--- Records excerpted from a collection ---
--- START ---

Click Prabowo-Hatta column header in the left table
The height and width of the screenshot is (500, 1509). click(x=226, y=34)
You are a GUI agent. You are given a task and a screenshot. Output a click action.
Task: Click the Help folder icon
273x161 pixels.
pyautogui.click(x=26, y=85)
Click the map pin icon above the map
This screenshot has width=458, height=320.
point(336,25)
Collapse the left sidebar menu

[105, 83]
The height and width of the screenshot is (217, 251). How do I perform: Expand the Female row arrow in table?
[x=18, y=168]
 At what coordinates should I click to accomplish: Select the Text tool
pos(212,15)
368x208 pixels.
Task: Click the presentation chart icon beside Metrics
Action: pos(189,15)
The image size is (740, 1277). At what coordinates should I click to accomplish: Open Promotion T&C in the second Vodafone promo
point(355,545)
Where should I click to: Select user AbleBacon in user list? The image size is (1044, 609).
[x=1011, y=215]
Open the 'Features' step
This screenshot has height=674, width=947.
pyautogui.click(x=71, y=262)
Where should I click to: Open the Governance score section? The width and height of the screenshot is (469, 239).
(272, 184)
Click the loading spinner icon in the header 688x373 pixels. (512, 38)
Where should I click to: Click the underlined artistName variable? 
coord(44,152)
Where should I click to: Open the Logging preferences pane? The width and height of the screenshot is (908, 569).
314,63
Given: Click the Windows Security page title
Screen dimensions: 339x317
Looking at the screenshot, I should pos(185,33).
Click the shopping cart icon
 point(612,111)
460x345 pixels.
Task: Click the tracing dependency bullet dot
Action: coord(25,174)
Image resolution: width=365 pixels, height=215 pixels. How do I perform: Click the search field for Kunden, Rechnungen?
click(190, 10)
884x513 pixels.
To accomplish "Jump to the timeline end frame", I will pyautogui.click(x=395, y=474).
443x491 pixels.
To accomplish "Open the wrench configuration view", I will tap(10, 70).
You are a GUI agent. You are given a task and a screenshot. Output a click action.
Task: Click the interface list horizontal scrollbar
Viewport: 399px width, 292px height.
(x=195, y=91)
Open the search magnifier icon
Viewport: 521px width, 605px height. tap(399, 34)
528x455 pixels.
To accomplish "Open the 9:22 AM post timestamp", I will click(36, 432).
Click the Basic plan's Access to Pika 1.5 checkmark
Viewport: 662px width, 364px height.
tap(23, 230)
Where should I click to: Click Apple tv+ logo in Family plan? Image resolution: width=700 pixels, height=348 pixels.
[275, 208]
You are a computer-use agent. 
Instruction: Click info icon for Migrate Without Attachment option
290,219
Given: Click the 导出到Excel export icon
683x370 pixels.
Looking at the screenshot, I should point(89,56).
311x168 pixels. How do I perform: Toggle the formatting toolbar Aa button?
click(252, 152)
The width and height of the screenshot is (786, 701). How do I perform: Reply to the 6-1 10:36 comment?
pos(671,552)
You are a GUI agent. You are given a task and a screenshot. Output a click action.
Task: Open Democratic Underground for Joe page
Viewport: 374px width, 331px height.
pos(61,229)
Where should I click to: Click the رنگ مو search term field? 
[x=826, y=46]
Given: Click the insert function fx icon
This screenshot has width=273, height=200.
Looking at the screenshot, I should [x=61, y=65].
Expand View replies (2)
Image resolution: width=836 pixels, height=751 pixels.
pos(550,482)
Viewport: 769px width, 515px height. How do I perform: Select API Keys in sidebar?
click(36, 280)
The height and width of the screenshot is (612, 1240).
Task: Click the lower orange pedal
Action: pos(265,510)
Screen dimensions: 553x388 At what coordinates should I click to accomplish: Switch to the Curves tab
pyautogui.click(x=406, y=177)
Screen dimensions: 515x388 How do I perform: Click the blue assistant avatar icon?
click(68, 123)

--- END ---

--- YOUR ASSIGNMENT ---
A verbatim copy of all the records is required. Write it out in full.

--- WRITTEN SOLUTION ---
Click Prabowo-Hatta column header in the left table
The height and width of the screenshot is (500, 1509). click(x=226, y=34)
You are a GUI agent. You are given a task and a screenshot. Output a click action.
Task: Click the Help folder icon
273x161 pixels.
pyautogui.click(x=26, y=85)
Click the map pin icon above the map
This screenshot has width=458, height=320.
point(336,25)
Collapse the left sidebar menu

[105, 83]
The height and width of the screenshot is (217, 251). How do I perform: Expand the Female row arrow in table?
[x=18, y=168]
 At what coordinates should I click to accomplish: Select the Text tool
pos(212,15)
368x208 pixels.
Task: Click the presentation chart icon beside Metrics
Action: pos(189,15)
The image size is (740, 1277). At what coordinates should I click to accomplish: Open Promotion T&C in the second Vodafone promo
point(355,545)
Where should I click to: Select user AbleBacon in user list? The image size is (1044, 609).
[x=1011, y=215]
Open the 'Features' step
This screenshot has height=674, width=947.
pyautogui.click(x=71, y=262)
Where should I click to: Open the Governance score section? The width and height of the screenshot is (469, 239).
(272, 184)
Click the loading spinner icon in the header 688x373 pixels. (512, 38)
Where should I click to: Click the underlined artistName variable? 
coord(44,152)
Where should I click to: Open the Logging preferences pane? The width and height of the screenshot is (908, 569).
314,63
Given: Click the Windows Security page title
Screen dimensions: 339x317
Looking at the screenshot, I should pos(185,33).
Click the shopping cart icon
 point(612,111)
460x345 pixels.
Task: Click the tracing dependency bullet dot
Action: coord(25,174)
Image resolution: width=365 pixels, height=215 pixels. How do I perform: Click the search field for Kunden, Rechnungen?
click(190, 10)
884x513 pixels.
To accomplish "Jump to the timeline end frame", I will pyautogui.click(x=395, y=474).
443x491 pixels.
To accomplish "Open the wrench configuration view", I will tap(10, 70).
You are a GUI agent. You are given a task and a screenshot. Output a click action.
Task: Click the interface list horizontal scrollbar
Viewport: 399px width, 292px height.
(x=195, y=91)
Open the search magnifier icon
Viewport: 521px width, 605px height. tap(399, 34)
528x455 pixels.
To accomplish "Open the 9:22 AM post timestamp", I will click(36, 432).
Click the Basic plan's Access to Pika 1.5 checkmark
Viewport: 662px width, 364px height.
tap(23, 230)
Where should I click to: Click Apple tv+ logo in Family plan? Image resolution: width=700 pixels, height=348 pixels.
[275, 208]
You are a computer-use agent. 
Instruction: Click info icon for Migrate Without Attachment option
290,219
Given: Click the 导出到Excel export icon
683x370 pixels.
Looking at the screenshot, I should point(89,56).
311x168 pixels. How do I perform: Toggle the formatting toolbar Aa button?
click(252, 152)
The width and height of the screenshot is (786, 701). How do I perform: Reply to the 6-1 10:36 comment?
pos(671,552)
You are a GUI agent. You are given a task and a screenshot. Output a click action.
Task: Open Democratic Underground for Joe page
Viewport: 374px width, 331px height.
pos(61,229)
Where should I click to: Click the رنگ مو search term field? 
[x=826, y=46]
Given: Click the insert function fx icon
This screenshot has width=273, height=200.
Looking at the screenshot, I should [x=61, y=65].
Expand View replies (2)
Image resolution: width=836 pixels, height=751 pixels.
pos(550,482)
Viewport: 769px width, 515px height. How do I perform: Select API Keys in sidebar?
click(36, 280)
The height and width of the screenshot is (612, 1240).
Task: Click the lower orange pedal
Action: pos(265,510)
Screen dimensions: 553x388 At what coordinates should I click to accomplish: Switch to the Curves tab
pyautogui.click(x=406, y=177)
Screen dimensions: 515x388 How do I perform: Click the blue assistant avatar icon?
click(68, 123)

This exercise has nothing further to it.